I have been messing about with dplyr, using group_by()
and summarise()
, but that seems to be summarizing across the whole column rather than just the new group.
structure(list(ESVID = c("ESV_000090", "ESV_000682", "ESV_000028",
"ESV_000030", "ESV_000010", "ESV_000182", "ESV_000040", "ESV_000135",
"ESV_000383"), S026401.R1 = c(0.222447727, 0, 0, 0, 0, 0, 0.029074432,
0, 0), S026404.R1 = c(0.022583349, 0, 0, 0, 0, 0, 0.016390389,
0.001257217, 0), S026406.R1 = c(0.360895503, 0, 0, 0.00814677,
0, 0, 0.01513888, 0, 0.00115466)), row.names = c(NA, -9L), class = "data.frame")
> dput(samp5[1:9])

Source material
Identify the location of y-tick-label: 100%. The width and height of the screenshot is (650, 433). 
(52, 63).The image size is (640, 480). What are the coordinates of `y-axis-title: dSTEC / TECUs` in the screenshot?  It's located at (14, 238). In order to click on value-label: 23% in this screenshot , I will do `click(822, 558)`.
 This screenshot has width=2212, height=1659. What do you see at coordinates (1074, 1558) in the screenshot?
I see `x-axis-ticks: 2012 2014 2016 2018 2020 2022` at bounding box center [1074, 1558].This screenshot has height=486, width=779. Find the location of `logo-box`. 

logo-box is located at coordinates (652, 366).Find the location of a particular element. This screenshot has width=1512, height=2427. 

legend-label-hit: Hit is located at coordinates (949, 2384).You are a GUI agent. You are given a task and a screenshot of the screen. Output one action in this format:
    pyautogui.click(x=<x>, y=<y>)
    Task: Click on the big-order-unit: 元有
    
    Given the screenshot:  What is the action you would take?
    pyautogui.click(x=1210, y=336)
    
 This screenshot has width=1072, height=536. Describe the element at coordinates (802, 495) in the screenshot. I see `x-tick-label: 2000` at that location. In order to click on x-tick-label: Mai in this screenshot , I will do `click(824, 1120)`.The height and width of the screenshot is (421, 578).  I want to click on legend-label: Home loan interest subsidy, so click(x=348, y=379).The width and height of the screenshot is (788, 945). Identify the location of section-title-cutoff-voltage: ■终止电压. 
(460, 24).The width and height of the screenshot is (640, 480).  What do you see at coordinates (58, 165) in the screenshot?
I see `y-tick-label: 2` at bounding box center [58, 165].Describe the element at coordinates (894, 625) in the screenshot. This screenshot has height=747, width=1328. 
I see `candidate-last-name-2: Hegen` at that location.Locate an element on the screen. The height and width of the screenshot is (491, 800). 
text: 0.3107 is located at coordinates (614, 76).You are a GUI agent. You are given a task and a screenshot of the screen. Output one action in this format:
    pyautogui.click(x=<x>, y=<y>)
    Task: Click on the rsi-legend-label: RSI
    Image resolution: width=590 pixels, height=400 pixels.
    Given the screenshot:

Questions to answer
1 > Answer these questions about the dplyr post:
(a) Which two dplyr functions does the writer say they used?
(b) What is the first ESVID value listed?
(c) What class is given for the structure?
2 > List every column name in the dplyr post that begins with "S0".
3 > From the dplyr post, copy everything from "I have been" down to "the new group.".
None of the items are needed here.

Answers below
1 >
(a) group_by() and summarise()
(b) ESV_000090
(c) data.frame

2 > S026401.R1, S026404.R1, S026406.R1

3 >
I have been messing about with dplyr, using group_by()
and summarise()
, but that seems to be summarizing across the whole column rather than just the new group.